▶ _EXERCISE REQUIREMENTS_
Reproduce unchanged the part of the rows that opens with the line containing "Open the Aufkleber" and closes with the line containing "click(515, 209)", both of those lines included.

▶ _TASK DATA_
§
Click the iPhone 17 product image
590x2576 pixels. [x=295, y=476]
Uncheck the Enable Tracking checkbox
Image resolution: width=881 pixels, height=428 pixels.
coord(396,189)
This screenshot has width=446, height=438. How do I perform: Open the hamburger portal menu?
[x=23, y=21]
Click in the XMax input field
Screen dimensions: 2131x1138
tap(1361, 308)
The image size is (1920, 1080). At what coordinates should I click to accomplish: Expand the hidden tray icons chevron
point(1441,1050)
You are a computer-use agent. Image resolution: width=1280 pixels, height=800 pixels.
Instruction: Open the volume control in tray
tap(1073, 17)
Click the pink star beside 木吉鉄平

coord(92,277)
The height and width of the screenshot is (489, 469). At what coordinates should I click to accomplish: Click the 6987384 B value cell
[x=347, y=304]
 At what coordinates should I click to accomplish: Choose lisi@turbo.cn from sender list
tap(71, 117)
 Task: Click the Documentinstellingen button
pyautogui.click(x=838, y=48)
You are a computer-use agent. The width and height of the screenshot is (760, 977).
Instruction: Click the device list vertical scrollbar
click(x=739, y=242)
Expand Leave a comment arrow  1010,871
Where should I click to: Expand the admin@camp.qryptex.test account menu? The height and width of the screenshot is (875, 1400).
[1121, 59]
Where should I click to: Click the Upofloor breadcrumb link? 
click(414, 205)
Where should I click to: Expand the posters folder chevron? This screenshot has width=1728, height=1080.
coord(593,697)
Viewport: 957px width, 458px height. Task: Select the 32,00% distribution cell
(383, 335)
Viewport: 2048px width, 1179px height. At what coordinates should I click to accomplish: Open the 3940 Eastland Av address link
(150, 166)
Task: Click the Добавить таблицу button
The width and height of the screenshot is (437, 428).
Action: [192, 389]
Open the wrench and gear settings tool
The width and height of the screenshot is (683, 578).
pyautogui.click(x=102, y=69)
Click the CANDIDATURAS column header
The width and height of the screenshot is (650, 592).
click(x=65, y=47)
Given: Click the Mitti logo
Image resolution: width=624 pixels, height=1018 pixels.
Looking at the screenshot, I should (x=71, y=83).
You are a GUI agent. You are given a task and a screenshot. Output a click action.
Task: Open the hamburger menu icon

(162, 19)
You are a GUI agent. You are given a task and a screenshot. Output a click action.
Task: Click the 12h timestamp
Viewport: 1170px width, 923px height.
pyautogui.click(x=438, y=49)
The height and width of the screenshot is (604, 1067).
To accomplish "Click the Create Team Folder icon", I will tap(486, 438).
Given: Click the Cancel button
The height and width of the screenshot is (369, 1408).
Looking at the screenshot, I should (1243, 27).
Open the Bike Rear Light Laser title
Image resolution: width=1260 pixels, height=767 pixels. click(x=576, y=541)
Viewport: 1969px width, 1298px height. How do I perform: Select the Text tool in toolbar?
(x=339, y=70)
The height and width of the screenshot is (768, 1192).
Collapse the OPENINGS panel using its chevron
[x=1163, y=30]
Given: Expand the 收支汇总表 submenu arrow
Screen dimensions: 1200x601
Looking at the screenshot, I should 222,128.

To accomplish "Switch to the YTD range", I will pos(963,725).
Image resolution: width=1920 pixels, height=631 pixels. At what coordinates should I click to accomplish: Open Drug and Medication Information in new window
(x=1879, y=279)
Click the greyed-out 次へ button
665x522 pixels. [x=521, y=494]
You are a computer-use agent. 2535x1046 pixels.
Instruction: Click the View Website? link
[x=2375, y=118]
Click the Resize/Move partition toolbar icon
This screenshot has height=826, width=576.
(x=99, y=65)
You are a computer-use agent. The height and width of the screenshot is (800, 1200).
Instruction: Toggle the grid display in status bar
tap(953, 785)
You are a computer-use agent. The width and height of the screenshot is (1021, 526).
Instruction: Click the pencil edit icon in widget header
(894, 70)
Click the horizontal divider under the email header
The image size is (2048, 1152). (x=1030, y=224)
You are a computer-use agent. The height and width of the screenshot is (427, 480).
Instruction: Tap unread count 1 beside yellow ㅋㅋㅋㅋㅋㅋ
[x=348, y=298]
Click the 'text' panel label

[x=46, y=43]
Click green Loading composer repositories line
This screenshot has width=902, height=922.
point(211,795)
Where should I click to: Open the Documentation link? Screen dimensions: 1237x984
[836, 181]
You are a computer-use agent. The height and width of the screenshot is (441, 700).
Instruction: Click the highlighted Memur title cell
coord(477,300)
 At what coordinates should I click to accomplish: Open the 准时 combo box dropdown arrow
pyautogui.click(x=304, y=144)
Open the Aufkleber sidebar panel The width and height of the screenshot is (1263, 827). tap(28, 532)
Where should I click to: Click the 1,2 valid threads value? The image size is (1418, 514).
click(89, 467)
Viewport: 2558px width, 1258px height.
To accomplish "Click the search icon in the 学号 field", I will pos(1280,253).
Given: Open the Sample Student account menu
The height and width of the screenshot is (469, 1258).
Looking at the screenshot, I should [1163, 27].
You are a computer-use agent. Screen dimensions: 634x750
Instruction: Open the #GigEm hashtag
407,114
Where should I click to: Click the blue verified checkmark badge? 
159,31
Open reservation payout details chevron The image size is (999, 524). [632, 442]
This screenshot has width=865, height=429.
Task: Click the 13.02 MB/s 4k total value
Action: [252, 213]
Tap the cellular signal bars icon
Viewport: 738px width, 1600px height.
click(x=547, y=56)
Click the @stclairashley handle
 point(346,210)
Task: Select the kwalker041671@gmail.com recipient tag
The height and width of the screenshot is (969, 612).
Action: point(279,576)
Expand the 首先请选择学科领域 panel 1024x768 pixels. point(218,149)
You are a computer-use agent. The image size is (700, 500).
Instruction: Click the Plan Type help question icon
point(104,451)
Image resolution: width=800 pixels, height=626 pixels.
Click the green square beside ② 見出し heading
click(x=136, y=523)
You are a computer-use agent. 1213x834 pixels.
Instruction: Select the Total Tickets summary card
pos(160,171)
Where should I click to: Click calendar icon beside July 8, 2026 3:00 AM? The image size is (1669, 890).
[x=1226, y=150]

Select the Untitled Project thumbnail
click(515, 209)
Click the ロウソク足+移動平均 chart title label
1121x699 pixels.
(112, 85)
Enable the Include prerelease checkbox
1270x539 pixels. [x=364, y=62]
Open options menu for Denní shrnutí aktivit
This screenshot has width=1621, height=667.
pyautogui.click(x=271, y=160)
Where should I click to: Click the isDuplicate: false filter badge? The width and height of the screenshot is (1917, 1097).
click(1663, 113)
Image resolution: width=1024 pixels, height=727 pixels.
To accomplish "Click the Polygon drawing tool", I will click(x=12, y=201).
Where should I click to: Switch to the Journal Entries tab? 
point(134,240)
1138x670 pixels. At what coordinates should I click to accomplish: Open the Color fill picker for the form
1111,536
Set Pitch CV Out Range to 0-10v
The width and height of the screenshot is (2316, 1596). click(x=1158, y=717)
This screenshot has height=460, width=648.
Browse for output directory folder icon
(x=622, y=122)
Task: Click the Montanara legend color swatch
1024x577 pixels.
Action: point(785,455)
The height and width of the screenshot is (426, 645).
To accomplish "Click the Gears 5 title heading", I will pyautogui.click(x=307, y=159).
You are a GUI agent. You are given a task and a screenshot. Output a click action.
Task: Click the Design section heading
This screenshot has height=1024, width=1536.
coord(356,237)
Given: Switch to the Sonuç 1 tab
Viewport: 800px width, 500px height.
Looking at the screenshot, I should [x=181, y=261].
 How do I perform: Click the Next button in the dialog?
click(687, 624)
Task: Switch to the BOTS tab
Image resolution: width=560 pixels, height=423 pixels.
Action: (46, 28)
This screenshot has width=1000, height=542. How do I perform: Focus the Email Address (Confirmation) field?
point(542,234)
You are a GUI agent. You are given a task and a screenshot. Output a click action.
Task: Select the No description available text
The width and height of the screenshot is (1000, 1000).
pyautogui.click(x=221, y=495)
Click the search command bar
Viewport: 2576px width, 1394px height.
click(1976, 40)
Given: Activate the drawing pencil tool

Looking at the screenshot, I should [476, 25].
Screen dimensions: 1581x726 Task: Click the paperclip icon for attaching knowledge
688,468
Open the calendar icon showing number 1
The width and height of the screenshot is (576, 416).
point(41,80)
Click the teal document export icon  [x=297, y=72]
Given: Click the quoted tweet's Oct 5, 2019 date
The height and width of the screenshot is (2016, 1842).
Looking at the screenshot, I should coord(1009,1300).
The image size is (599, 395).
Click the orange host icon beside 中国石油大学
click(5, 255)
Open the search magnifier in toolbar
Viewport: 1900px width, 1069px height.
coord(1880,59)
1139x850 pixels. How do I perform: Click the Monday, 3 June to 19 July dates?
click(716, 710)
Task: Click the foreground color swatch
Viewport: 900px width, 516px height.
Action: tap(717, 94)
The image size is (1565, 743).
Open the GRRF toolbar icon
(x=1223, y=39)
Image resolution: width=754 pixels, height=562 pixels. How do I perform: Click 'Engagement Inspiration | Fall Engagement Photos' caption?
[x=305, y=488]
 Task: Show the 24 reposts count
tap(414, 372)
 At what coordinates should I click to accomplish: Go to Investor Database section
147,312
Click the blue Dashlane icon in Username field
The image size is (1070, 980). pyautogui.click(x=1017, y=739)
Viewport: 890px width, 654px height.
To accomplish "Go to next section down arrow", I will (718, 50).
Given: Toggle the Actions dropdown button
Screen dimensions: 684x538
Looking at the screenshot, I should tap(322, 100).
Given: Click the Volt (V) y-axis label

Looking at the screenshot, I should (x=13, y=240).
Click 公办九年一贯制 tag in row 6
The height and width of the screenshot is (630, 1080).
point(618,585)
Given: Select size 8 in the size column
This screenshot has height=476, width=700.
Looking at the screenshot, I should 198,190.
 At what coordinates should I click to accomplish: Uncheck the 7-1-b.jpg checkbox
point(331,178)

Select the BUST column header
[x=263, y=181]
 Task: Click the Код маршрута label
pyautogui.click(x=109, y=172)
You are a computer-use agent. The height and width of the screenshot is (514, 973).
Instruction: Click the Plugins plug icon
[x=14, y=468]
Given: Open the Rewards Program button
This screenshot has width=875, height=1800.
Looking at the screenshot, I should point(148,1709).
§
▶ _ANSWER IN FULL_
Open the Aufkleber sidebar panel The width and height of the screenshot is (1263, 827). tap(28, 532)
Where should I click to: Click the 1,2 valid threads value? The image size is (1418, 514).
click(89, 467)
Viewport: 2558px width, 1258px height.
To accomplish "Click the search icon in the 学号 field", I will pos(1280,253).
Given: Open the Sample Student account menu
The height and width of the screenshot is (469, 1258).
Looking at the screenshot, I should [1163, 27].
You are a computer-use agent. Screen dimensions: 634x750
Instruction: Open the #GigEm hashtag
407,114
Where should I click to: Click the blue verified checkmark badge? 
159,31
Open reservation payout details chevron The image size is (999, 524). [632, 442]
This screenshot has width=865, height=429.
Task: Click the 13.02 MB/s 4k total value
Action: [252, 213]
Tap the cellular signal bars icon
Viewport: 738px width, 1600px height.
click(x=547, y=56)
Click the @stclairashley handle
 point(346,210)
Task: Select the kwalker041671@gmail.com recipient tag
The height and width of the screenshot is (969, 612).
Action: point(279,576)
Expand the 首先请选择学科领域 panel 1024x768 pixels. point(218,149)
You are a computer-use agent. The image size is (700, 500).
Instruction: Click the Plan Type help question icon
point(104,451)
Image resolution: width=800 pixels, height=626 pixels.
Click the green square beside ② 見出し heading
click(x=136, y=523)
You are a computer-use agent. 1213x834 pixels.
Instruction: Select the Total Tickets summary card
pos(160,171)
Where should I click to: Click calendar icon beside July 8, 2026 3:00 AM? The image size is (1669, 890).
[x=1226, y=150]

Select the Untitled Project thumbnail
click(515, 209)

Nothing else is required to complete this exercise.